TUNISIE : UNE VICTOIRE HISTORIQUE CONTRE LE TRACHOME, MODÈLE POUR LE CONTINENT
L'Organisation mondiale de la santé a certifié l'élimination du trachome comme problème de santé publique en Tunisie. Une réussite qui éclaire les défis sanitaires de l'Afrique entière.

Abidjan, lundi 18 mai 2026
L'annonce est passée presque inaperçue dans le tumulte de l'actualité internationale. Elle mérite pourtant qu'on s'y arrête. L'Organisation mondiale de la santé (OMS) a annoncé jeudi 14 mai 2026 que la Tunisie a réussi à éliminer le trachome, également connu sous le nom d'ophtalmie granuleuse, en tant que problème de santé publique. Le pays maghrébin rejoint ainsi une liste encore restreinte d'États qui ont vaincu cette maladie infectieuse autrefois redoutée — première cause infectieuse de cécité dans le monde.
Le trachome est une infection bactérienne de l'œil, provoquée par Chlamydia trachomatis, qui se transmet par contact direct ou par l'intermédiaire de mouches attirées par les sécrétions oculaires. Sans traitement, les infections répétées entraînent un retournement progressif des cils vers la cornée, des cicatrices, et finalement la cécité. La maladie frappe historiquement les populations vivant dans des conditions sanitaires précaires, avec un accès limité à l'eau propre. Selon l'OMS, le trachome reste un problème de santé publique dans une trentaine de pays, dont une grande partie située en Afrique subsaharienne et au Sahel.

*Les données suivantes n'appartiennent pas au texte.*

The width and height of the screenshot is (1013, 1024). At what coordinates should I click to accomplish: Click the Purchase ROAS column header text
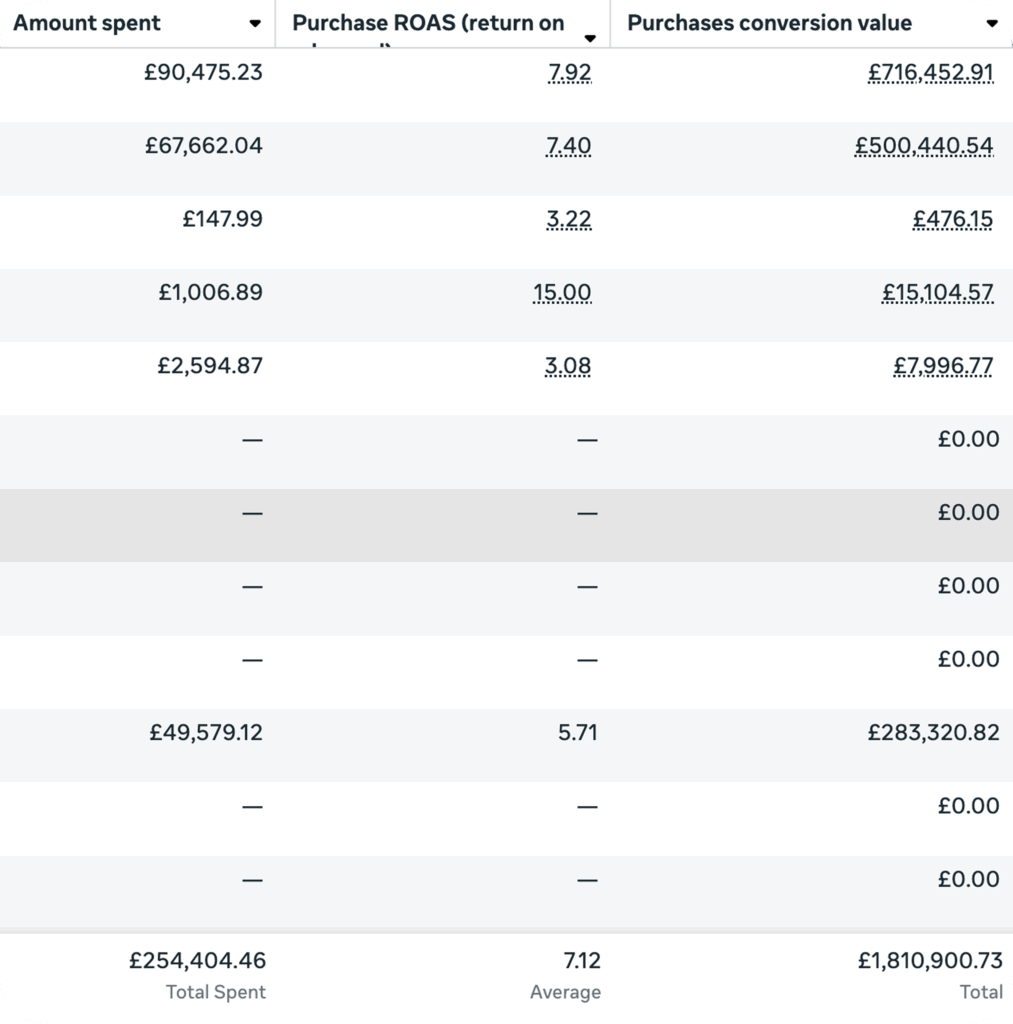tap(428, 23)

La réussite tunisienne, sur le plan technique, repose sur la stratégie « SAFE » promue par l'OMS depuis les années 2000 : chirurgie pour les cas avancés (Surgery), antibiotiques pour traiter l'infection (Antibiotics), nettoyage du visage (Facial cleanliness) et amélioration de l'environnement (Environmental improvement). Combinée à un investissement de long terme dans l'accès à l'eau potable et l'assainissement, cette approche a permis à la Tunisie de faire reculer méthodiquement la maladie pendant plus de deux décennies. C'est aussi une victoire de la médecine de santé publique sur la médecine curative — autrement dit, de la prévention sur le traitement.
L'enseignement pour le reste du continent est double. D'abord, la lutte contre le trachome — comme contre l'onchocercose, la maladie du sommeil ou la dracunculose — montre qu'il est possible d'éradiquer des pathologies endémiques pourvu que l'État, la coopération internationale et les communautés locales travaillent dans la durée. Le Maroc, premier pays africain à avoir éliminé le trachome en 2016, et désormais la Tunisie, prouvent que le Maghreb peut servir de modèle aux régions sahéliennes et subsahariennes où la maladie reste préoccupante — au Mali, au Niger, au Tchad, au Soudan, en Éthiopie.
Le second enseignement est plus politique. Dans un continent où l'attention médiatique est captée par les crises sécuritaires, les soubresauts électoraux ou les choc géopolitiques, les progrès silencieux de la santé publique restent l'un des terrains où l'efficacité de l'action publique est la plus mesurable. Combien d'enfants sauvés de la cécité par décennie d'effort ? Combien de communautés rurales désormais à l'abri d'une maladie autrefois banale ? Les chiffres existent, ils sont impressionnants — mais ils ne font pas la une.
Pendant ce temps, en République démocratique du Congo, les services sanitaires sont en alerte face à la résurgence d'Ebola. La géographie sanitaire africaine est ainsi : des victoires durement gagnées au Maghreb, des combats permanents au Sahel et en Afrique centrale. Mais le succès tunisien rappelle que l'horizon n'est pas fermé. Quand un pays s'organise, quand les politiques publiques s'inscrivent dans la durée, l'Afrique gagne.